Didn't you watch it in HD when it was on siffy, syfy, scifi?


----------



## hdtvfan0001 (Jul 28, 2004)

I guess we'll have to see if we can't see it in HD..things change over time.


----------



## cj9788 (May 14, 2003)

Yeah i got a kick when I saw Apollo on L&O UK. I goolged him and it turns out Bamber is a Brit. I never would have guessed it. It was akin to seeing Hugh Laurie as house, if you remember him from the black adder days,well for me it was a surprise to hear talk in an American accent. I was equally surprised to find out that JAX from SoA (Charlie Hunam) is a Brit as well.


----------



## jadebox (Dec 14, 2004)

Too funny ... in a thread complaining about cable networks not sticking to their theme/genre, I joked that BBC America could show Battlestar Galatica and justify it because one of the actors is British.



Spoiler



BTW ... I'm still waiting for the real ending of the series - not the joke "God [in the machine] did it" ending.



-- Roger


----------



## harsh (Jun 15, 2003)

It seems like your beef is with DIRECTV as opposed to SyFy or BBC America.

BSG doesn't seem much in line with the current character of SyFy.


----------



## harsh (Jun 15, 2003)

djlong said:


> You should hear his accent on Law & Order UK


Did you appreciate James Callis' accent in his appearances on Eureka? At least in BSG, he didn't need to hide it.


----------



## sigma1914 (Sep 5, 2006)

http://www.amazon.com/Battlestar-Ga...H3U2/ref=sr_1_1?ie=UTF8&qid=1303426294&sr=8-1
http://movies.netflix.com/WiMovie/Battlestar_Galactica/70136119?trkid=2361637#height1186


----------



## maartena (Nov 1, 2010)

Battlestar Galactica - the new series - has been shown on SyFy in HD, and they have repeated the full season at least 2 times, maybe even 3 times. They have also ran a "marathon" at least once. So many options to catch it.

I am more pissed that I have to watch another season of Doctor Who in SD, another season of Top Gear in SD, and another season of Law & Order: UK in SD. Three shows that aren't (or weren't) available on any other channels.

By the way, there is a full series blu-ray box for BSG, so you could enjoy it in glorious 1080p if you have a blu-ray player.


----------



## cj9788 (May 14, 2003)

harsh said:


> Did you appreciate James Callis' accent in his appearances on Eureka?
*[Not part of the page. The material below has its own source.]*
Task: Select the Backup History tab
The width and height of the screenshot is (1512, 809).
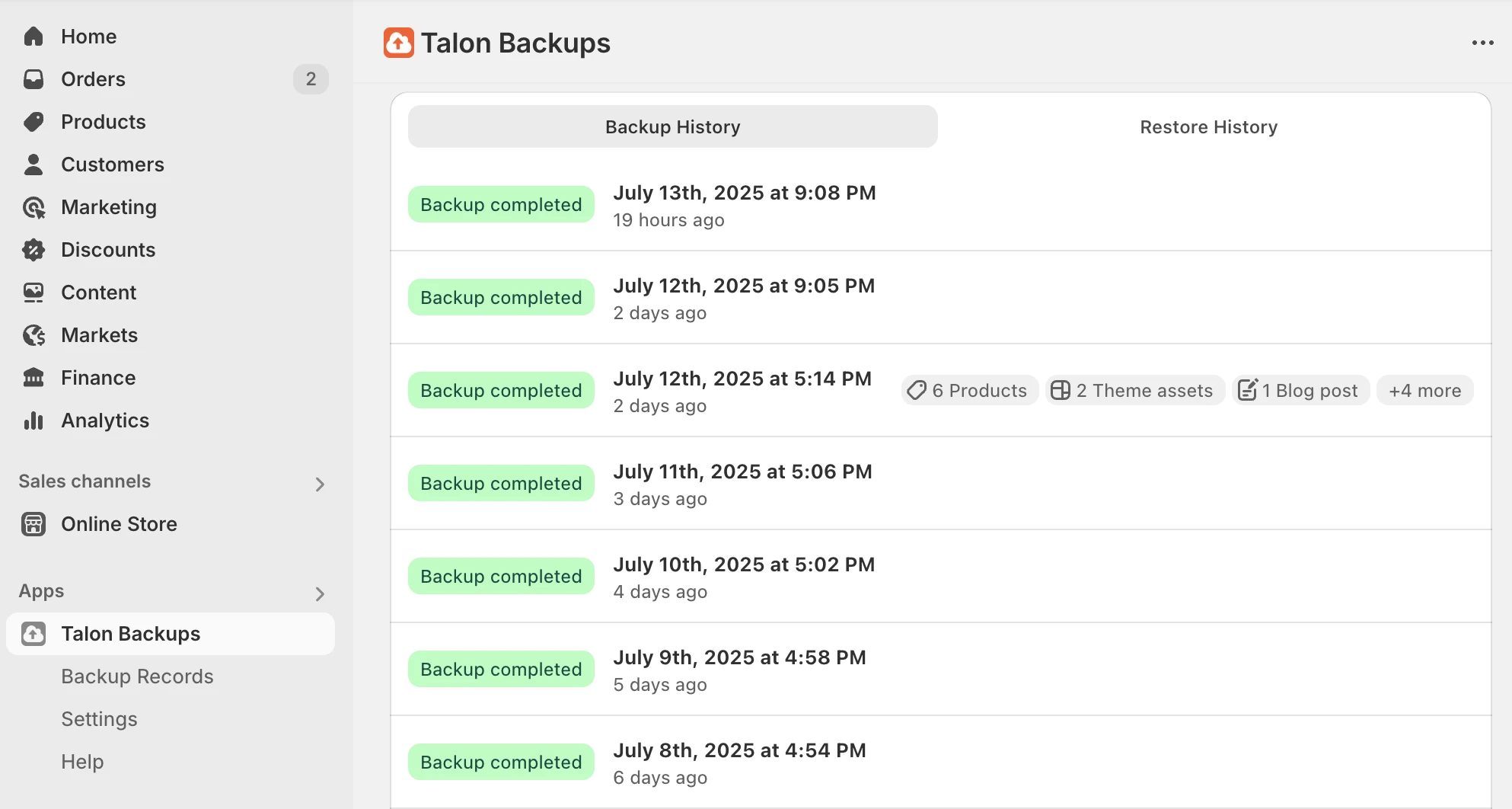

At least in BSG, he didn't need to hide it.


I for one did not pick up ion it. Went right over my head. I wonder if it is easier for them to do a US accent Than for an American to do A UK accent. I guess it depends on the actor.


----------



## RunnerFL (Jan 5, 2006)

cj9788 said:


> Yeah i got a kick when I saw Apollo on L&O UK. I goolged him and it turns out Bamber is a Brit. I never would have guessed it. It was akin to seeing Hugh Laurie as house, if you remember him from the black adder days,well for me it was a surprise to hear talk in an American accent. I was equally surprised to find out that JAX from SoA (Charlie Hunam) is a Brit as well.


You must not have ever watched any of the BSG specials on scifi, Jamie spoke with his real voice on all of them.


----------



## RunnerFL (Jan 5, 2006)

cj9788 said:


> I for one did not pick up ion it. Went right over my head. I wonder if it is easier for them to do a US accent Than for an American to do A UK accent. I guess it depends on the actor.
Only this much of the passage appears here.